§ **TASK**:
All of the data is to be printed again exactly as it appears.

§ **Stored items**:
· · · ·

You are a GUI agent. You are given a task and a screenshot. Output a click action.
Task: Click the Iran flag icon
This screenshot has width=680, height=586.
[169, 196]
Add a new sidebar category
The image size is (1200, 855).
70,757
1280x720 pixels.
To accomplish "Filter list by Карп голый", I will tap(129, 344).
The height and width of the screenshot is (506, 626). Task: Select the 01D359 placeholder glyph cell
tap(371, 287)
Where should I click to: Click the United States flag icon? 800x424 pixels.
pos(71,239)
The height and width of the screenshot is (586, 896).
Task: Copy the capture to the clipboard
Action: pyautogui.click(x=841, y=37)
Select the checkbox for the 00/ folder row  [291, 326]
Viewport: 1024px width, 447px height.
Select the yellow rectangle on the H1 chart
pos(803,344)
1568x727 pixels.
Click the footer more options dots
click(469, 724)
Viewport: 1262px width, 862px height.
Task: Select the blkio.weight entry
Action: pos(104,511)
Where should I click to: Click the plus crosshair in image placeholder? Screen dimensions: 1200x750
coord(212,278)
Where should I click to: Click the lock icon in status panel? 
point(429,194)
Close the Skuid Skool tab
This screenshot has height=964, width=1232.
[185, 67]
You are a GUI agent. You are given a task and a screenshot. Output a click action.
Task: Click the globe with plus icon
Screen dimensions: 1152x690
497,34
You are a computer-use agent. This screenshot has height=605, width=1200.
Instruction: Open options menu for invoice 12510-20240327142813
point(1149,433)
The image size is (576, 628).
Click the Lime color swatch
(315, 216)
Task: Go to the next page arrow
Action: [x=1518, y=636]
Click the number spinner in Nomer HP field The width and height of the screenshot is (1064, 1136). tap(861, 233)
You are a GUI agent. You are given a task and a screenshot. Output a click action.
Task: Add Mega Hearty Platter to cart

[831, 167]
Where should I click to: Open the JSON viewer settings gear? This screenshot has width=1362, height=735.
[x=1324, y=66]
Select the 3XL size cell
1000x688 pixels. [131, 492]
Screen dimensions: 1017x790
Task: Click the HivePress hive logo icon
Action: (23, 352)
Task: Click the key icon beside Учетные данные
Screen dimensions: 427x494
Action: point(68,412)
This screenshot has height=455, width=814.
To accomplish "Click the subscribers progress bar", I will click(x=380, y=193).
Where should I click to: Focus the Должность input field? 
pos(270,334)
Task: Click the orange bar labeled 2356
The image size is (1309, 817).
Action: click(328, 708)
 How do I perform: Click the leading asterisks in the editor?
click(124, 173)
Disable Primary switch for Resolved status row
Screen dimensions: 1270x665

· · · ·

§ **ANSWER TO THE EXERCISE**:
You are a GUI agent. You are given a task and a screenshot. Output a click action.
Task: Click the Iran flag icon
This screenshot has width=680, height=586.
[169, 196]
Add a new sidebar category
The image size is (1200, 855).
70,757
1280x720 pixels.
To accomplish "Filter list by Карп голый", I will tap(129, 344).
The height and width of the screenshot is (506, 626). Task: Select the 01D359 placeholder glyph cell
tap(371, 287)
Where should I click to: Click the United States flag icon? 800x424 pixels.
pos(71,239)
The height and width of the screenshot is (586, 896).
Task: Copy the capture to the clipboard
Action: pyautogui.click(x=841, y=37)
Select the checkbox for the 00/ folder row  [291, 326]
Viewport: 1024px width, 447px height.
Select the yellow rectangle on the H1 chart
pos(803,344)
1568x727 pixels.
Click the footer more options dots
click(469, 724)
Viewport: 1262px width, 862px height.
Task: Select the blkio.weight entry
Action: pos(104,511)
Where should I click to: Click the plus crosshair in image placeholder? Screen dimensions: 1200x750
coord(212,278)
Where should I click to: Click the lock icon in status panel? 
point(429,194)
Close the Skuid Skool tab
This screenshot has height=964, width=1232.
[185, 67]
You are a GUI agent. You are given a task and a screenshot. Output a click action.
Task: Click the globe with plus icon
Screen dimensions: 1152x690
497,34
You are a computer-use agent. This screenshot has height=605, width=1200.
Instruction: Open options menu for invoice 12510-20240327142813
point(1149,433)
The image size is (576, 628).
Click the Lime color swatch
(315, 216)
Task: Go to the next page arrow
Action: [x=1518, y=636]
Click the number spinner in Nomer HP field The width and height of the screenshot is (1064, 1136). tap(861, 233)
You are a GUI agent. You are given a task and a screenshot. Output a click action.
Task: Add Mega Hearty Platter to cart

[831, 167]
Where should I click to: Open the JSON viewer settings gear? This screenshot has width=1362, height=735.
[x=1324, y=66]
Select the 3XL size cell
1000x688 pixels. [131, 492]
Screen dimensions: 1017x790
Task: Click the HivePress hive logo icon
Action: (23, 352)
Task: Click the key icon beside Учетные данные
Screen dimensions: 427x494
Action: point(68,412)
This screenshot has height=455, width=814.
To accomplish "Click the subscribers progress bar", I will click(x=380, y=193).
Where should I click to: Focus the Должность input field? 
pos(270,334)
Task: Click the orange bar labeled 2356
The image size is (1309, 817).
Action: click(328, 708)
 How do I perform: Click the leading asterisks in the editor?
click(124, 173)
Disable Primary switch for Resolved status row
Screen dimensions: 1270x665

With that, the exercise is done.